I have hit this last plateau multiple times. You feel confident going into a meeting, but then you realize, not only do you know nothing about finance and stocks in Japanese, you know very little about it in English. This will blow your mind the first time it happens. But once you start to function as if you were a native speaker of Japanese and start using resources made for Japanese native speakers, it will get better.

 

Again, if you have any other plateaus to add to the list, please chime in.

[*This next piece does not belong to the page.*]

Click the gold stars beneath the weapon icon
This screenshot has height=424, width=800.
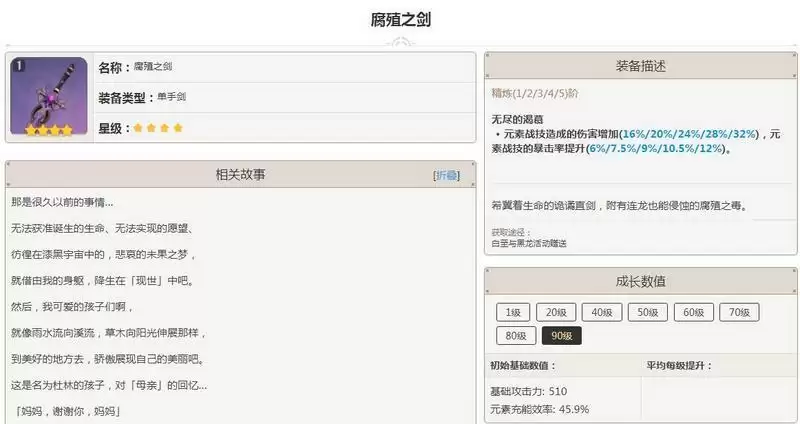pos(48,130)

Downtime: What to do when you have nothing to do

Downtime: What to do when you have nothing to do

Lately I have had a lot of downtime at work. So, I decided to write a blog post about effective use of time, rather than using my time effectively 🙂

Step 1: Organize and Review

If you have been taking notes while you are translating or interpreting, or if you have been saving a document to look over in detail, now is the time to do that. I like to organize the vocab I look up into lists by theme (HR words, Manufacturing words, Financial words, etc) and that is rather time consuming. It can be a great thing to do if you have nothing else to do. Take the time to organize what you have done so far. Put your files in order. Take the words you looked up on the last translation and review them. Put them into a flash card program. Go over old translations.

Step 2: Practice

If you don’t have any work to do, you can always make work for yourself. Go get an NHK article and start translating. Put the translation up on lang-8 and see what people think. Practicing will grow your vocabulary and give you more words to add to your glossary. If you are a straight interpreter, try pasting an article into google translate. It has a read-to-me function that you can use to help you practice interpreting. (Note, I am not telling you to use the translation google provides. Use the read-to-me function on the original, not the translation. We all know how bad GT is.) If you work in close quarters with other people just stick your headphones in and interpret in your head. It may look silly but its actually pretty good practice.

Step 3: Professional Development

See what other things are out there that might help you be a better translator. Research translation classes, online classes in your field, articles related to your field. There might not be something you can do right then but you might be able to suggest something at your next personnel review. Most companies love it when their employees take the initiative in professional development.

Step 4: Familiarize yourself with the Building/Products

If you work in a factory, this is a great time to go out on the floor and watch the processes, see how things work. Take notes and try to look up how to say things that you don’t know. (You may see things you’ve never thought to mention in conversation: beams, rafters, ventilation, etc.) You can also take this time to shadow someone, if anyone is willing. You don’t have to get involved you can just watch them do what they do and take notes. Try to translate out what you saw in a diary entry kind of thing. If you don’t work in a factory, find some parts laying around or some drawings and familiarize yourself with those.

Step 5: Taking stock and self evaluation

Let’s take some time to look at where you are and where you want to be. Look at how much progress you’ve made in your job. List your accomplishments to date. Include things like “I went to this seminar” or “I translated this thing that was out of my specialty.” Then take time to list out some goals. What are your weak points? What would you like to be able to do? What steps do you need to take to get there? This will help you know how to better use your downtime when you have it.

Step 6: Read

Reading is always good for our profession. Open up any random Japanese news site and start reading. It can be taxing when you just got done translating 10 pages and all you want to do is zone out, but reading is one of those things that we have to be able to do. It is how we grow our vocabulary. Reading is essential for translators.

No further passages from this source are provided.